### Collected data

━━━━━━━━━━━━━━━━━━━━

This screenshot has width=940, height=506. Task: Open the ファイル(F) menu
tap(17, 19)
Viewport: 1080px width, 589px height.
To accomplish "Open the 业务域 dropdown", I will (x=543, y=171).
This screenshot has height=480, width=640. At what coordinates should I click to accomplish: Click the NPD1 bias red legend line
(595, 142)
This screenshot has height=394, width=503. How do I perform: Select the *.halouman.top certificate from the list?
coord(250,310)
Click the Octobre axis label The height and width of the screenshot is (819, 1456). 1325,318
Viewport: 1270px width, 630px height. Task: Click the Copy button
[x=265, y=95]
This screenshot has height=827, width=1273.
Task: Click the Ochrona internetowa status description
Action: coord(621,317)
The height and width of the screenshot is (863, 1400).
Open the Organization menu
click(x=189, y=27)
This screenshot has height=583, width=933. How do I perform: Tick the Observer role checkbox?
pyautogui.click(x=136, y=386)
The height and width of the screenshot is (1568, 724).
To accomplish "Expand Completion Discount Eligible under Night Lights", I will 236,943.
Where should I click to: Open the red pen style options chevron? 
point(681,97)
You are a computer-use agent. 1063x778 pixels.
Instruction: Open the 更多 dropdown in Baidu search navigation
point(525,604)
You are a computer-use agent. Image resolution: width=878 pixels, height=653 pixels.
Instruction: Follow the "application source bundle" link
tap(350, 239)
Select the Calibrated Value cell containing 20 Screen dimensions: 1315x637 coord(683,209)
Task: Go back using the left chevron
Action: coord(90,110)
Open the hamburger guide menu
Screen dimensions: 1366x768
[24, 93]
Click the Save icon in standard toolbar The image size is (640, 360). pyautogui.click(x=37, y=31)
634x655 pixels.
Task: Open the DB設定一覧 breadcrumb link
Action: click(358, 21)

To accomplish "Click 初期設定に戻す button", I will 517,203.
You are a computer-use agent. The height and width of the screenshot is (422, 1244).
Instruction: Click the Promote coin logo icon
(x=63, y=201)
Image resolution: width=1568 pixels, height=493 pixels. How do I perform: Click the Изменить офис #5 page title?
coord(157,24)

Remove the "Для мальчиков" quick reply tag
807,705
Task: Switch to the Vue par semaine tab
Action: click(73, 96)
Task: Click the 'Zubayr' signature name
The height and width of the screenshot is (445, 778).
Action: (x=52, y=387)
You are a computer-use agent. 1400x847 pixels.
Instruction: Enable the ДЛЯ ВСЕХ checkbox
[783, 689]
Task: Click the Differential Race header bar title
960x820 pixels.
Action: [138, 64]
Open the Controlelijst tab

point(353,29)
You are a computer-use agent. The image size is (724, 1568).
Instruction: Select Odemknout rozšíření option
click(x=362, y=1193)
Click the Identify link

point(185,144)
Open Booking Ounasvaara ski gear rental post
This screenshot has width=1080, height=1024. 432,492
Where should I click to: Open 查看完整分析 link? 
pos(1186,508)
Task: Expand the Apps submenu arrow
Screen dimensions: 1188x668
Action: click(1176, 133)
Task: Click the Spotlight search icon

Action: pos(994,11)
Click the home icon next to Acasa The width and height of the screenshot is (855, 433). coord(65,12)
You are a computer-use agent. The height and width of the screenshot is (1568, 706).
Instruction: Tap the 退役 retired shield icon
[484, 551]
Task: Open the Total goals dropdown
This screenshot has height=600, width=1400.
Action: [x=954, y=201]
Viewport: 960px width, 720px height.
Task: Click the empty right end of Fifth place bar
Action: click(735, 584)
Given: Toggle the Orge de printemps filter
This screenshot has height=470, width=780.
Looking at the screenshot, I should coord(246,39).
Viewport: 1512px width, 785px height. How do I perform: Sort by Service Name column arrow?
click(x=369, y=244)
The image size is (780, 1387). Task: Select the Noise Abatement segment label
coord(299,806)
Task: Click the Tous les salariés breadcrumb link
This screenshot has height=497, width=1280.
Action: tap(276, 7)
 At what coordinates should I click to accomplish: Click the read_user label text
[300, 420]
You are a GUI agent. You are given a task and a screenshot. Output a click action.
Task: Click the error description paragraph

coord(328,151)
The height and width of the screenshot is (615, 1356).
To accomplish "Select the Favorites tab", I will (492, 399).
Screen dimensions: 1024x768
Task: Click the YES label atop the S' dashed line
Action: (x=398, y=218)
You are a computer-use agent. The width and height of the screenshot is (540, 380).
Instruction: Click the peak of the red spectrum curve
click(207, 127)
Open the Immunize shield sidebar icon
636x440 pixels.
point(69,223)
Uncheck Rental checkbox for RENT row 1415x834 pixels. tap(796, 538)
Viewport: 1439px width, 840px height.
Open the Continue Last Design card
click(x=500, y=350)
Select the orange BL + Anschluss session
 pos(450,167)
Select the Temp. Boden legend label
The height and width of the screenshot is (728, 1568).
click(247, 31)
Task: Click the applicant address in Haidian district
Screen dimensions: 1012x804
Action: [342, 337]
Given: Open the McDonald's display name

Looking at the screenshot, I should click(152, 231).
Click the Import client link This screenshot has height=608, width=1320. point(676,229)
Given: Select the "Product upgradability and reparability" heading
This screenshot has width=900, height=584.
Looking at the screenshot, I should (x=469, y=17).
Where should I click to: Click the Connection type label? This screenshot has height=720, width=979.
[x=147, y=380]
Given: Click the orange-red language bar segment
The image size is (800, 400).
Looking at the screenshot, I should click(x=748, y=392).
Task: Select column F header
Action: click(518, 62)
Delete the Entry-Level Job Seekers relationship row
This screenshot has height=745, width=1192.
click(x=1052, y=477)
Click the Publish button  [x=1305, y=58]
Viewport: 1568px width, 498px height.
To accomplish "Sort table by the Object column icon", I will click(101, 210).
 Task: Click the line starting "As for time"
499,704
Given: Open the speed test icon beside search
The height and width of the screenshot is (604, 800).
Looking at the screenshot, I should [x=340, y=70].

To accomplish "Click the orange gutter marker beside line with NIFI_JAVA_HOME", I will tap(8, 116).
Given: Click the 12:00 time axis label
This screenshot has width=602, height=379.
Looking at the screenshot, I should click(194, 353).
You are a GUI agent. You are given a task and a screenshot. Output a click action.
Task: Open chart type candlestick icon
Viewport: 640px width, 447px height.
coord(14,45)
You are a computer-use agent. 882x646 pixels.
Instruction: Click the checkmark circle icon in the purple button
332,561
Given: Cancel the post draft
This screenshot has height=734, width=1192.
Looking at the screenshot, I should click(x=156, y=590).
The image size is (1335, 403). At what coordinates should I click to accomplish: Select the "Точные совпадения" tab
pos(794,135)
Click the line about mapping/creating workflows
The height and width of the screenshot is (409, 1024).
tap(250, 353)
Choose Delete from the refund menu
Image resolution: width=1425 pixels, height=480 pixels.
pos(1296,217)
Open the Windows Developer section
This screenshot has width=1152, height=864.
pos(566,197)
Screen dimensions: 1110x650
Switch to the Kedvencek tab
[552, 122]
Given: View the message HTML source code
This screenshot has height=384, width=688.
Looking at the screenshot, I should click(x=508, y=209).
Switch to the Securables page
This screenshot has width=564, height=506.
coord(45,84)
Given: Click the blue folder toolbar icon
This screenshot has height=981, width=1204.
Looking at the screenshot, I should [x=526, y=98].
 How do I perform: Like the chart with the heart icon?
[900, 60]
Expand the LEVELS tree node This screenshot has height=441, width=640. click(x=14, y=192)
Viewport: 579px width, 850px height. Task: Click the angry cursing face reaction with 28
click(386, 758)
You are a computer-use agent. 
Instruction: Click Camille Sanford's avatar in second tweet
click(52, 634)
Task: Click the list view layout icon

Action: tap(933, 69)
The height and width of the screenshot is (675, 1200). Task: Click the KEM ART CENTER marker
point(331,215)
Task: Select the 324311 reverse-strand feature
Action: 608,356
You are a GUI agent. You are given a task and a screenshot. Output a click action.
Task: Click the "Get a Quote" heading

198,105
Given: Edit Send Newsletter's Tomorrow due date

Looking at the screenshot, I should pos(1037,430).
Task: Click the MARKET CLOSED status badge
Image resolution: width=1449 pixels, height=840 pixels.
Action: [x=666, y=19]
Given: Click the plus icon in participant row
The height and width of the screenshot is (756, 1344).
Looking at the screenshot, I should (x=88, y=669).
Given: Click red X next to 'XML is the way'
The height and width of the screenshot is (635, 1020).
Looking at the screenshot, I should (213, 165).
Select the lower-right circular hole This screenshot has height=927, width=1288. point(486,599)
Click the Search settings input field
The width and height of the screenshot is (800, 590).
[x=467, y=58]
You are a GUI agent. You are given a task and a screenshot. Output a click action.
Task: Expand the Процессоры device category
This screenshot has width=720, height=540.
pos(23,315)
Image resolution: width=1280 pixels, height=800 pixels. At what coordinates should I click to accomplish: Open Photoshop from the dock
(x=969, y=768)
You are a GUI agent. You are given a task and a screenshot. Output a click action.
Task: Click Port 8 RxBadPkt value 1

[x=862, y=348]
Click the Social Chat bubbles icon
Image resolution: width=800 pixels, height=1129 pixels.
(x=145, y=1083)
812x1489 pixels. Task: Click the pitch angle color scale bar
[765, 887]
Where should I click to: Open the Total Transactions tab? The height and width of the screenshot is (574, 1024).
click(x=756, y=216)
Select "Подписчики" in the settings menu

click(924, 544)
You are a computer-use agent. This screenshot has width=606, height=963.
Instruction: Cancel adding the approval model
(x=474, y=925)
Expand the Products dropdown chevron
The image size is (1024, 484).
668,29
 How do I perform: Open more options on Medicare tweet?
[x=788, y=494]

━━━━━━━━━━━━━━━━━━━━

### TASK OBJECTIVE
Copy here each line of the preceding records with "axis" in it.

### TASK ANSWER
Click the Octobre axis label The height and width of the screenshot is (819, 1456). 1325,318
Given: Click the 12:00 time axis label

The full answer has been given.